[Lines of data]
════════

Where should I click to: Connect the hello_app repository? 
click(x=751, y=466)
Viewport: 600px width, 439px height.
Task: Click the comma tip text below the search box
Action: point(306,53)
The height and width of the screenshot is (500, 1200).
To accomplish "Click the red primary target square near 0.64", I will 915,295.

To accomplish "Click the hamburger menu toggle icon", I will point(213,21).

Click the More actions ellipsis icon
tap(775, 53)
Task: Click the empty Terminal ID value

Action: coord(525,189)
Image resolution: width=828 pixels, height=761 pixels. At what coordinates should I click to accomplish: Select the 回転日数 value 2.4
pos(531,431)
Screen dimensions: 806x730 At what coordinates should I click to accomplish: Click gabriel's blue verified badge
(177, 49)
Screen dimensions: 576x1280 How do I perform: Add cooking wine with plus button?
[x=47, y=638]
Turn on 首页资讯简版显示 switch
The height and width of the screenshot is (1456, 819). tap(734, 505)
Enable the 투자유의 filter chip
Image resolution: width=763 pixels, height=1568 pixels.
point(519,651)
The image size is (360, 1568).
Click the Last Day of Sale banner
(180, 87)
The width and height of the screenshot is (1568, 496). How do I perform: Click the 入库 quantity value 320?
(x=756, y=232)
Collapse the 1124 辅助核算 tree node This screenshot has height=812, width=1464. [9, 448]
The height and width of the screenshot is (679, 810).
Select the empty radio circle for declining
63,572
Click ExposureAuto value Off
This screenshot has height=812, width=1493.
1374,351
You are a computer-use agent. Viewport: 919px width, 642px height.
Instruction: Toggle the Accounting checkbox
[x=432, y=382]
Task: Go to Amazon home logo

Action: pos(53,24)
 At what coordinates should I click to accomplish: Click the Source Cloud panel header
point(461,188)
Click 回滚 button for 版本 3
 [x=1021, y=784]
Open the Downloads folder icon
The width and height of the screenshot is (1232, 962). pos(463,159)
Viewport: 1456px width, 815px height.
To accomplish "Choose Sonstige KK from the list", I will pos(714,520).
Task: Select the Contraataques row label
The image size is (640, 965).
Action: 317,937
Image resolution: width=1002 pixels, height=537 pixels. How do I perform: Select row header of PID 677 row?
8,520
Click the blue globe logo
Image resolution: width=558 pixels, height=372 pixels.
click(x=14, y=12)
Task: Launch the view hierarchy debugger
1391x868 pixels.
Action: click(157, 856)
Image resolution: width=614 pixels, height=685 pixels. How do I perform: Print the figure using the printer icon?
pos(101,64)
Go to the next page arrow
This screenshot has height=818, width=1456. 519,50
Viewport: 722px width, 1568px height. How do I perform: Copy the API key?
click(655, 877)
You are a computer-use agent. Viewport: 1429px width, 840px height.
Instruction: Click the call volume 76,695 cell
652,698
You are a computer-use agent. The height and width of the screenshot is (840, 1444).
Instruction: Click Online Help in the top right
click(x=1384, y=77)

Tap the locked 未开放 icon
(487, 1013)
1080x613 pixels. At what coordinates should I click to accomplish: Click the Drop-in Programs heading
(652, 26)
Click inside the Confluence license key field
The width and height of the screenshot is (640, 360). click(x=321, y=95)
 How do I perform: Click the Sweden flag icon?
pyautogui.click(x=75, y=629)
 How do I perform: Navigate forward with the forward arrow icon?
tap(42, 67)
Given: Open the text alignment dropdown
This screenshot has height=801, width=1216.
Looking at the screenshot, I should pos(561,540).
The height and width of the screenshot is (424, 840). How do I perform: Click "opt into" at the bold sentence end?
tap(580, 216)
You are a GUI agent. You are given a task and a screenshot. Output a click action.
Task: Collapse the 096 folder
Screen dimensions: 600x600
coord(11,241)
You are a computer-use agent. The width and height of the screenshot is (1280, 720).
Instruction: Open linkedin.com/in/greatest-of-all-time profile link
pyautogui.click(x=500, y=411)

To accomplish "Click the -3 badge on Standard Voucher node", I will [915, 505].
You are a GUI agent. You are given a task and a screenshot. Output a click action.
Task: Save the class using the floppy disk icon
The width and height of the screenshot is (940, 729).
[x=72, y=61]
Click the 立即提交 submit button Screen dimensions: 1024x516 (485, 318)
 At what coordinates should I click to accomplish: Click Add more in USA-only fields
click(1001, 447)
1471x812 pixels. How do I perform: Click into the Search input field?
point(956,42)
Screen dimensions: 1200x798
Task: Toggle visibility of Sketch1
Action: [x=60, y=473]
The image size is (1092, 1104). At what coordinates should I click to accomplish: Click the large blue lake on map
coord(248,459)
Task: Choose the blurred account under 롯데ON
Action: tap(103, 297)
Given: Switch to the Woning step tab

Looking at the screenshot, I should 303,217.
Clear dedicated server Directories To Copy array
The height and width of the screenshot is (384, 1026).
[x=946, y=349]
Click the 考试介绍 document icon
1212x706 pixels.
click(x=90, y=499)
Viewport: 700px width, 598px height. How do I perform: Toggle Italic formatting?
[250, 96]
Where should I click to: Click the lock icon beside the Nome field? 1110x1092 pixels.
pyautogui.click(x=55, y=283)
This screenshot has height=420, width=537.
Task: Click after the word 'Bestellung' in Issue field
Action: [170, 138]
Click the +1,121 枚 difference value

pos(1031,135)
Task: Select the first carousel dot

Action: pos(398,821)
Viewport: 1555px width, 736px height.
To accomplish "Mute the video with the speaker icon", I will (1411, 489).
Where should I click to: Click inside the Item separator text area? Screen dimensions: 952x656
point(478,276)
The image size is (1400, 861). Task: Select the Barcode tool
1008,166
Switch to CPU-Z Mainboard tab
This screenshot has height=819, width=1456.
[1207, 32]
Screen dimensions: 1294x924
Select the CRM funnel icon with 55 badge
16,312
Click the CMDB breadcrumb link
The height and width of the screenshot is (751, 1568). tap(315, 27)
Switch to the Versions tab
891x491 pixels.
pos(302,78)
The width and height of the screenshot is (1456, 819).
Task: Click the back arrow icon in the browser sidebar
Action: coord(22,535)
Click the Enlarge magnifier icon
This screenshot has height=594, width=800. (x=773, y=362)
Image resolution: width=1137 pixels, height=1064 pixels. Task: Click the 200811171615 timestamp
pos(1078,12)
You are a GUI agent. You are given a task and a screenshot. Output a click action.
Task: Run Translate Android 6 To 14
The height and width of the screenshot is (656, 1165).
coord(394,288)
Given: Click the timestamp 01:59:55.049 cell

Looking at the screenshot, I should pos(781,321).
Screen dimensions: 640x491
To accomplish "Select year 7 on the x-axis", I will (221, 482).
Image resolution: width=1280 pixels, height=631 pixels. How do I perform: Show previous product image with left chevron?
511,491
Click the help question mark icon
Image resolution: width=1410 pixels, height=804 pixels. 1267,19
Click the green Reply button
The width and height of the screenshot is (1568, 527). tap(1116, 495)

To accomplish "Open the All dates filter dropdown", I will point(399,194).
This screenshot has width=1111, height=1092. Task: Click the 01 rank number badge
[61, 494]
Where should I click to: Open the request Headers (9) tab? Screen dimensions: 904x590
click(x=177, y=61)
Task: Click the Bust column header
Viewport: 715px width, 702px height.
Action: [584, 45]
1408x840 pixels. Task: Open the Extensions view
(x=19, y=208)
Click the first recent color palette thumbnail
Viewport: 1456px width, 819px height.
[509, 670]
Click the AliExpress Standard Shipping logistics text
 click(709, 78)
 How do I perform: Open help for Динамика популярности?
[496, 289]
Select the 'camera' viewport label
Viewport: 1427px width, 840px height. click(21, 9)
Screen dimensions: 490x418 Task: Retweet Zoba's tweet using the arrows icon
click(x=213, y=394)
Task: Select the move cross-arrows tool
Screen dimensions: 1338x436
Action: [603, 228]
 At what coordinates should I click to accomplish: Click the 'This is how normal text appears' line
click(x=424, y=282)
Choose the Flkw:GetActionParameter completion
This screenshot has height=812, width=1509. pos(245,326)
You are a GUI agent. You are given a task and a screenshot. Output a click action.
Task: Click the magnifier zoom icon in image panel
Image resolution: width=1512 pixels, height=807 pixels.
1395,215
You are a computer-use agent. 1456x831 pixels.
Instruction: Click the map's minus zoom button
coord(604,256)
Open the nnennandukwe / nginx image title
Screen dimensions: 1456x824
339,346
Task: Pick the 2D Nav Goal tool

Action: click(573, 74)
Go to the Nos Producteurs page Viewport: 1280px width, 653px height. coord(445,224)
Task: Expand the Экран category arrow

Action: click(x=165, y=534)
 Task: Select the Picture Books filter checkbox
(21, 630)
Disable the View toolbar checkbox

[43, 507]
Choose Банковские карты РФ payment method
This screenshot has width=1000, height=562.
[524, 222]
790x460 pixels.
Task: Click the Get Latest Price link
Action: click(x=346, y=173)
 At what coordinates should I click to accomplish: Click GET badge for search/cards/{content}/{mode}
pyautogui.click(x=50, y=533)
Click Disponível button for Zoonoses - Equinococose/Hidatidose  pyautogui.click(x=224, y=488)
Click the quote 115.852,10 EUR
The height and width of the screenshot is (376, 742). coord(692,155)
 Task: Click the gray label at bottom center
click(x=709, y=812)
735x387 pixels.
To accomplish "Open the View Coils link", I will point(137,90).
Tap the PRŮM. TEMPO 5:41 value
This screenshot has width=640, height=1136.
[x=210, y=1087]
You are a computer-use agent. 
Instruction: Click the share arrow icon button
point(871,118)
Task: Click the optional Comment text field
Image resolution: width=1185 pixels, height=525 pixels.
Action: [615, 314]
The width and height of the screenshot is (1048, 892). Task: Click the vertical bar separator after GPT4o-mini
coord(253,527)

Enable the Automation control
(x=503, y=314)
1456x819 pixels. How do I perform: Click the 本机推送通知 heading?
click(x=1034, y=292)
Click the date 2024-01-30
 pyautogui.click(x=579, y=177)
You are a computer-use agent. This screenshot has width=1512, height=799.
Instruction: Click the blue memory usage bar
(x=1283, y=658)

════════

> Objective
Reproduce the lines above verbatim, beginning with the line containing "This screenshot has width=1111, height=1092." and continuing through the line containing "click(709, 78)".

> Complete response
This screenshot has width=1111, height=1092. Task: Click the 01 rank number badge
[61, 494]
Where should I click to: Open the request Headers (9) tab? Screen dimensions: 904x590
click(x=177, y=61)
Task: Click the Bust column header
Viewport: 715px width, 702px height.
Action: [584, 45]
1408x840 pixels. Task: Open the Extensions view
(x=19, y=208)
Click the first recent color palette thumbnail
Viewport: 1456px width, 819px height.
[509, 670]
Click the AliExpress Standard Shipping logistics text
 click(709, 78)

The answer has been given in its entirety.